Columbia Mayor Stephen Benjamin, who pushed for the mandates, said in a press release that it’s a “sad day for children in South Carolina.”

“What is even sadder is the people who have been elected to protect them, who should always and only act to keep them healthy, educated, and alive, won’t fight for them,” Benjamin said. “With record numbers of our children falling ill to this deadly virus, we pray for our children.”

The decision comes almost a month after Benjamin—citing a rising of COVID-19 cases—had declared a state of emergency in the state capital when he called a special meeting the next day, where the council voted to mandate masks for all faculty, staff, visitors, and children in public and private schools, and daycares that instruct children from ages 2 to 14.

Benjamin argued in the council meeting that the state constitution and city code gave him and the council the authority to mandate masks in schools.

However, the next week after the council’s vote to mandate masks, Wilson sent a notice to Benjamin stating that the council must rescind its order because the state legislature had passed a budget proviso stating, “no school district, or any of its schools, may use any funds appropriated or authorized pursuant to this act to require that its students and/or employees wear a facemask at any of its educational facilities.”

Credulity Strained

Columbia City Council had argued that its ordinance doesn’t conflict with the state legislation, however, the court deemed the claim “without merit.”
“The notion that city employees would infiltrate the schools and, without any assistance from school personnel and without a penny of state funds, would be able to mandate masks and impose civil penalties for violations strains credulity and, in fact, is demonstrably false, as proven by the terms of the ordinances themselves.”

South Carolina Targeted

The U.S. Department of Education said on Aug. 30 it had opened investigations into five Republican-led states that banned mask mandates in schools, including South Carolina.

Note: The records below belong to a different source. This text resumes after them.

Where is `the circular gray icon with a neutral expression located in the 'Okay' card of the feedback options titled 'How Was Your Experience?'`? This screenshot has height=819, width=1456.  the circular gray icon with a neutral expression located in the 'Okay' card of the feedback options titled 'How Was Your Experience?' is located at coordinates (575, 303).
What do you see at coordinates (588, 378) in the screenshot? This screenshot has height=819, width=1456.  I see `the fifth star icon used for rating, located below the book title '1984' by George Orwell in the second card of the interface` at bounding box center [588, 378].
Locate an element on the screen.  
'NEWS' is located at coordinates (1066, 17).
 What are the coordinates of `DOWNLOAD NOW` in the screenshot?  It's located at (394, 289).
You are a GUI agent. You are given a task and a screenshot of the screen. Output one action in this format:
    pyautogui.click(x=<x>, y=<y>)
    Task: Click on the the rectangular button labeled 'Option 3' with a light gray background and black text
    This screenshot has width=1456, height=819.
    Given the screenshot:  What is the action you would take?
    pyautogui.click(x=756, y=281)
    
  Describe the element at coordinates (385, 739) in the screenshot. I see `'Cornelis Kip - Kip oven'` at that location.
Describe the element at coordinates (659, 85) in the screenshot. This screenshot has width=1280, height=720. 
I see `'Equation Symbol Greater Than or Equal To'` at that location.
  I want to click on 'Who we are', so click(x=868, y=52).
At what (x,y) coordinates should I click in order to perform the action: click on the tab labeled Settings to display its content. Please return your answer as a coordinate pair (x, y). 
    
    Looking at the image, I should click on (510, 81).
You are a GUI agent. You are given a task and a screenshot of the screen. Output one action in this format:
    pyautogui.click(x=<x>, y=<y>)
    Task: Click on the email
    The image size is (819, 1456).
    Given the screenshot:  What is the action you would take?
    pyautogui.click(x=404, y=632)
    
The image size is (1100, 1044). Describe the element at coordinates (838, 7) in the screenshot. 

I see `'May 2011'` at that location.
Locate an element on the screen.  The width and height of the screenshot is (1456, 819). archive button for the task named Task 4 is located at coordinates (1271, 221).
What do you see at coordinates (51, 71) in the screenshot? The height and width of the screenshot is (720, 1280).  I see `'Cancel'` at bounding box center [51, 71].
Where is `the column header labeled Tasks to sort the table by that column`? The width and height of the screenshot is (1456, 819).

The Education Department’s Office for Civil Rights (OCR) claimed that prohibiting mask mandates could be discriminatory against students with disabilities by denying them safe access to learning.

Miguel Cardona, the U.S. Secretary of Education, wrote in a letter (pdf) addressed to Gov. Henry McMaster, a Republican, that the state’s prohibition of local school districts from “adopting science-based strategies” to prevent COVID-19 outbreaks conflicts with the federal education department’s requirements, which Cardona said is supported by the American Rescue Plan Act.

In addition to South Carolina, the OCR sent letters to chief state school officers in Iowa, Oklahoma, Tennessee, and Utah.

Earlier in August, President Joe Biden had said that his administration was “checking” on whether universal mask mandates in public schools could be implemented, however, he stated that he didn’t believe the administration had that power.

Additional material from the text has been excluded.